Polymerisationszeiten – konsequent erhöhen
Als Gegenmaßnahme ist die Polymerisationszeit zu erhöhen, da die erforderliche Dosis für eine ausreichende Aushärtung das Produkt aus der Bestrahlungsstärke und der Belichtungszeit ist. Härten wir beispielsweise mit einer Polymerisationslampe in der idealisierten Situation mit einer Lichtintensität von 1200 mW/cm² 20 Sekunden lang aus, so erhalten wir eine Lichtdosis von
1200 mW/cm² x 20 s = 24.000 mJ/cm².
Bei einer halbierten Bestrahlungsstärke muss somit die Belichtungszeit verdoppelt werden. Für das obige Beispiel (50 Prozent Bestrahlungsstärke in 6 Millimeter Abstand) ergibt sich somit bei 40 Sekunden genau dasselbe Endresultat:
600 mW/cm² x 40 s = 24.000 mJ/cm².
Klar: Halbe Intensität, doppelte Polymerisationszeit – es muss dasselbe Ergebnis herauskommen. Wichtig bei dieser Regel ist, dass zwar eine geringere Intensität durch längere Zeiten ausgeglichen werden kann, aber es nicht zwangsläufig bei höherer Intensität möglich ist, mit entsprechend verkürzten Zeiten immer noch eine ausreichende Aushärtung zu erzielen.
Als generell sinnvoll erweisen sich darüber hinaus Polymerisationslampen mit großem Lichtaustrittsfenster (zum Beispiel 10 mm). Diese decken einen wesentlich größeren Anteil einer Füllung ab und erlauben oft, auf die zweite überlappende Belichtung zu verzichten (Abb. 2).
Auch mögliche Inhomogenitäten der Polymerisationslampe gilt es zu bedenken (Stichwort: „Beam Profile“; Abb. 3).
Tipp: beim Kauf auf jeden Fall nachfragen. Liegt eine homogen verteilte Intensität vor oder ist diese im Randbereich schwächer als in der Mitte oder sogar asymmetrisch verteilt?

Kontrolle ist besser als …
Es gibt verschiedene Gründe, warum auch bei LED-basierten Lichthärtegeräten die Leistung abnehmen kann. Deshalb sollte regelmäßig eine Kontrolle mit einem Radiometer erfolgen. Diese lässt sich mit entsprechenden Handgeräten durchführen oder mit einer in die Ladestation eingebauten Funktion (zum Beispiel. SmartLite Pro, Dentsply Sirona; Abb. 4). Bei einem Lichtabfall sollte das Lichthärtegerät durch eine Fachkraft, beispielsweise Dentalhandel oder Hersteller, kontrolliert werden.

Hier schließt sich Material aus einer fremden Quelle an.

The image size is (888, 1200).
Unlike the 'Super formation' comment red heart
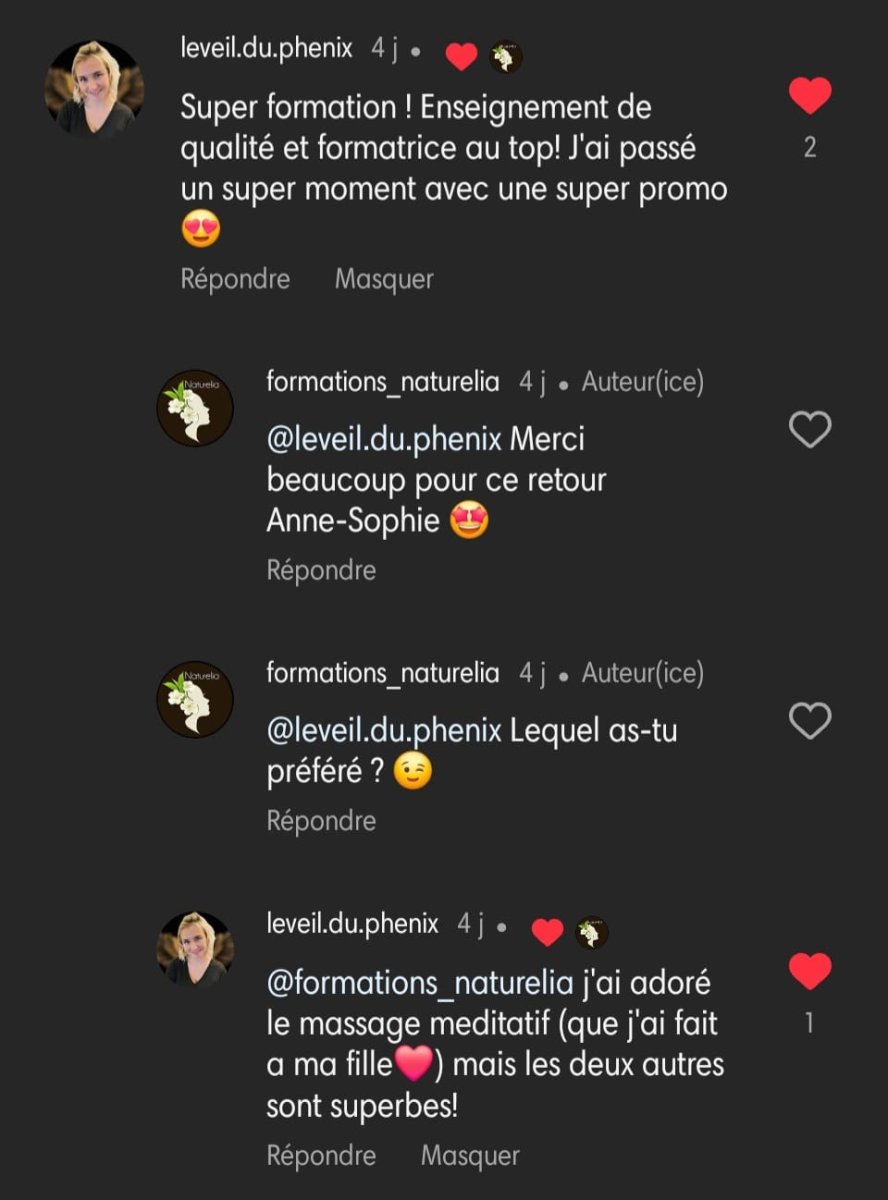810,96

Ein weiteres Auswahlkriterium betrifft die Haltbarkeit der Polymerisationslampe. In neuen Ausführungen setzt man zum Beispiel keine Lichtleiter aus Glasfasern ein, sondern platziert die Leuchtdioden (LED-Technik) einfach direkt in die Spitze des Lichtaustrittsfensters. Die damit verbundene Flachbauweise wird ohnehin für den Einsatz im schwerer zugänglichen Molarenbereich empfohlen, speziell auch für Kinder sowie für Patienten mit geringer Mundöffnung. Und wo es keine Glasfasern gibt, da können sie auch nicht infolge von Stoßeinwirkungen beschädigt werden (zum Beispiel „Lampe fällt auf den Boden“). Das Ergebnis sind ausgesprochen robuste Modelle.


Das führt die Praxis in die Zukunft
Mit aktuellen Ausführungen und mehreren Austauschköpfen kann sogar über die Lichthärtung hinaus auch eine Kariesdiagnostik unterstützt werden (einfach „Polymerization Tip“ gegen „Transillumination Tip“ austauschen; Abb. 5).
Und mit dem EndoActivator-Aufsatz können Spülflüssigkeiten aktiviert werden. Denn passiv spülen ist nicht genug! Aktivierte Spüllösungen können dazu beitragen, die nach Aufbereitung verbliebenen potenziell schädlichen Mikroorganismen effektiver zu beseitigen und eine bessere Obturation von lateralen und akzessorischen Kanälen zu ermöglichen.
Der geniale Kopf hinter den Spezialinnovationen für den britischen Geheimagenten – Q mit Namen – hätte an einem solchen trifunktionalen System (lichthärten, transilluminieren, aktivieren) sicherlich seine Freude gehabt.